4. Gather your papers
When you apply for a mortgage, you must provide your lender with specific information about your income and assets. Before applying, gather the following documents:
- Your last tax return
- Two months of payslips
- Two months of bank statements
- A letter from your employer confirming that you are an employee in good standing
These are all things your lender will likely need to determine if you’re approved for a mortgage.
5. Apply to different lenders
Different mortgage lenders set their own rates based on the factors mentioned above: credit score, debt-to-equity ratio, income, and funds available for a down payment. That’s why it’s a good idea to complete more than one mortgage application. The more offers you get, the easier it will be to compare your choices and walk away with the best home loan offer.
That said, it’s a good idea to shop around for a mortgage within the same 14 day period. Each time a lender pulls your credit report, it counts as a serious inquiry on your file. Too many difficult applications could hurt your credit score, but if you apply for multiple mortgages within 14 days, all of those applications will count as one application.
6. Select the right offer
Once you’ve completed those mortgage applications and heard from the lenders, you’ll need to decide which lender to work with. When comparing your choices, don’t just automatically opt for the lender with the lowest interest rate. Also pay attention to closing costs. Closing costs are the fees you’ll pay to finalize a home loan, and they can vary by lender. One lender may offer a lower interest rate on your mortgage, but a much higher closing cost than another.

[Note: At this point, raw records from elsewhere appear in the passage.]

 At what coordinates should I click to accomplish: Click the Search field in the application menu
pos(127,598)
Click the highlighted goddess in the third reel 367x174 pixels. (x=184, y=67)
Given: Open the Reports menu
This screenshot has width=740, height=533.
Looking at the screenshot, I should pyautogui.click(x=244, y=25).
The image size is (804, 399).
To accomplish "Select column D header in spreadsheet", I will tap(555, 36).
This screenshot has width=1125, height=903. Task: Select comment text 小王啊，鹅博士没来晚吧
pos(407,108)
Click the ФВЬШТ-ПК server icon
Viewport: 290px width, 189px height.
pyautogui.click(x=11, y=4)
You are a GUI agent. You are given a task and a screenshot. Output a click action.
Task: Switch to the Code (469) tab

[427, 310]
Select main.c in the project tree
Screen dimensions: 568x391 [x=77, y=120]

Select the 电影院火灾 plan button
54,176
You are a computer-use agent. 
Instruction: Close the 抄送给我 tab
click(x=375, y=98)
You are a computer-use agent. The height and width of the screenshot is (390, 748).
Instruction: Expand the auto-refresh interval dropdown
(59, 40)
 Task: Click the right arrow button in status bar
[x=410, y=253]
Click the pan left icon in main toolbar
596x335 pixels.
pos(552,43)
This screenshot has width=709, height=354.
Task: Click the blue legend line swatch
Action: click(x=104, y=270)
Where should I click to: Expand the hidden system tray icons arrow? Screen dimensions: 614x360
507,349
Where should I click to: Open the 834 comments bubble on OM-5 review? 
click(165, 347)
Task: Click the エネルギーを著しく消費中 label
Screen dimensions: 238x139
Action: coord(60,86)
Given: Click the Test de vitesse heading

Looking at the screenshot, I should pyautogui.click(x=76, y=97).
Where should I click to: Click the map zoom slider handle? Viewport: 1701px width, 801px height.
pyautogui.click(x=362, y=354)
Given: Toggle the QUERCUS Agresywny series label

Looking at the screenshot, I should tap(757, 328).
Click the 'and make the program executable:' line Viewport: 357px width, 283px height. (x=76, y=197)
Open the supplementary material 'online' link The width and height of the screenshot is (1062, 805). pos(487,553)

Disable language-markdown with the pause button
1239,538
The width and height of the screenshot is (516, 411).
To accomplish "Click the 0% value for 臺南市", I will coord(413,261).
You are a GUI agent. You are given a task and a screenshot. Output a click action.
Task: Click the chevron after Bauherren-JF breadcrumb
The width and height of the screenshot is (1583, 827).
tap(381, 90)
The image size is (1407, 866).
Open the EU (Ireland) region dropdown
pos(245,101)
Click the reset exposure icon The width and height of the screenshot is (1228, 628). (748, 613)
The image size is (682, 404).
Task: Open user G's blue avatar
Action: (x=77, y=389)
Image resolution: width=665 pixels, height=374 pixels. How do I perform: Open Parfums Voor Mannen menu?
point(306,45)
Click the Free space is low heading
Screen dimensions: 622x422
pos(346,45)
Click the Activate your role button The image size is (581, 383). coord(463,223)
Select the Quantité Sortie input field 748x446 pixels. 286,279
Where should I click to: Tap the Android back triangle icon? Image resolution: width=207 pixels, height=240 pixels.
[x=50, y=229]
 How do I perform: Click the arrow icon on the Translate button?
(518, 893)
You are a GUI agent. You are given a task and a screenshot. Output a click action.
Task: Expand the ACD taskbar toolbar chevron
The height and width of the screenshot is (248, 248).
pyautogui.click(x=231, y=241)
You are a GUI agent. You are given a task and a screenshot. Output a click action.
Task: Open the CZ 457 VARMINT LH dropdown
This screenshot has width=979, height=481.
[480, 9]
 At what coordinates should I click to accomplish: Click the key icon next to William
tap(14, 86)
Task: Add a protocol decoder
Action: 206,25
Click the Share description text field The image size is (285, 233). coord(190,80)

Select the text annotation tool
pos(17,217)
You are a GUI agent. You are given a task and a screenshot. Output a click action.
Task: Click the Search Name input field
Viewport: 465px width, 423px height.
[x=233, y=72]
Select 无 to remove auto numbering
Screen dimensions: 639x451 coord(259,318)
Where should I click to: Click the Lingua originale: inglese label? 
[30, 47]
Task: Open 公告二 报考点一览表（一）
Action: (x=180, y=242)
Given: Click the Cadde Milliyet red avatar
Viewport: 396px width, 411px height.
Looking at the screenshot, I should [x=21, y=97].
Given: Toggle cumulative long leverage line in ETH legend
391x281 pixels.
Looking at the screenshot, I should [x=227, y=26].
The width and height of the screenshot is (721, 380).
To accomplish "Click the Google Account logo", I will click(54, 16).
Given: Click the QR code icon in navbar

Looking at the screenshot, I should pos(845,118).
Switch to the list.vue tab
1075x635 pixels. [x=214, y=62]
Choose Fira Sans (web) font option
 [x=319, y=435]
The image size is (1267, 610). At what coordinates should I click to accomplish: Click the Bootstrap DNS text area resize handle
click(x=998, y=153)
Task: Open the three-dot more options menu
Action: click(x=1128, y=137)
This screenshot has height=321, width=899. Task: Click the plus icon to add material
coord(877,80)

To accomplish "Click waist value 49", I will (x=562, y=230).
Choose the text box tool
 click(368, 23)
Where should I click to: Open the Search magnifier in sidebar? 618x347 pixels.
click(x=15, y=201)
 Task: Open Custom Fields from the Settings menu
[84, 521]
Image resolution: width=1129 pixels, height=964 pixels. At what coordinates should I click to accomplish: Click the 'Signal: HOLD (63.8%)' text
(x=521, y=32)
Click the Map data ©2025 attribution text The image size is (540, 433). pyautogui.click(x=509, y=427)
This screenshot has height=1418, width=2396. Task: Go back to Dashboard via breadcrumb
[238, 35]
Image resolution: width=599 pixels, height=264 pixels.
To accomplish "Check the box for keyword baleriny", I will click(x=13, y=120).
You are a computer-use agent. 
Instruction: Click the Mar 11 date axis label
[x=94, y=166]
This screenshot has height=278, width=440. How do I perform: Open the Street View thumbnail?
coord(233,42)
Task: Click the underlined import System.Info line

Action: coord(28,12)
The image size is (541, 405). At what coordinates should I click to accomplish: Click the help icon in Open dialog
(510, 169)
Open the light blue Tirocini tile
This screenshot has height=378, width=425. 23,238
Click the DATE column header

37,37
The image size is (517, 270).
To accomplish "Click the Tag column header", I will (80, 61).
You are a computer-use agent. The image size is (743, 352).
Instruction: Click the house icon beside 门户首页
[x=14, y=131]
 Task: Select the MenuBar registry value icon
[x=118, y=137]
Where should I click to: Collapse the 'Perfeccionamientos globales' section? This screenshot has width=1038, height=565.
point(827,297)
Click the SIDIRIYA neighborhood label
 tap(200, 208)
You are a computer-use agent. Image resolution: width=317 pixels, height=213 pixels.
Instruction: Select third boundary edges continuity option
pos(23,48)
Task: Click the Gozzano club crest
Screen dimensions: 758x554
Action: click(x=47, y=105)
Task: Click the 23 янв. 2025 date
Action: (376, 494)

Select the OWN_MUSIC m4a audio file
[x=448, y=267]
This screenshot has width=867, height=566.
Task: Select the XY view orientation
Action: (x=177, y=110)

7. Stay in contact with your lender and respond if necessary
Once you decide to accept a mortgage offer, closing that loan can take weeks. This is because your lender will need to process your application and verify your financial information through a process called underwriting. Be sure to stay in touch with your lender to make sure things are moving forward and be prepared to provide additional documentation as needed. If you are self-employed, for example, you may need to take additional steps to provide proof of income. See our guide to self-employed mortgages for more information on this.
8. Secure home insurance
Mortgage lenders generally require proof of home insurance to secure your loan. Just as it’s important to shop around for a home loan, it’s also a good idea to shop around for insurance to see what premium rates you qualify for.
9. Prepare your fence
Once your lender is ready to finalize your loan, you will receive a closing package filled with loan documents. Be sure to review this information carefully, as it will specify the terms of your loan and outline the payments and costs for which you will be responsible. You’ll also need to decide whether to roll your closing costs into your mortgage or pay them up front. Usually, you will have the flexibility to repay these fees over time rather than having to bring additional cash to your close. Once everything is settled, you are ready to close. You will sign a heavy stack of documents and your mortgage will be in place.
Getting a mortgage can be a daunting prospect, but it doesn’t have to be. The key is knowing what to expect and being patient, as the process can take time. If you’re applying for your first mortgage, check out this list of the best mortgage lenders for first-time home buyers. Working with the right lenders could make the process smoother.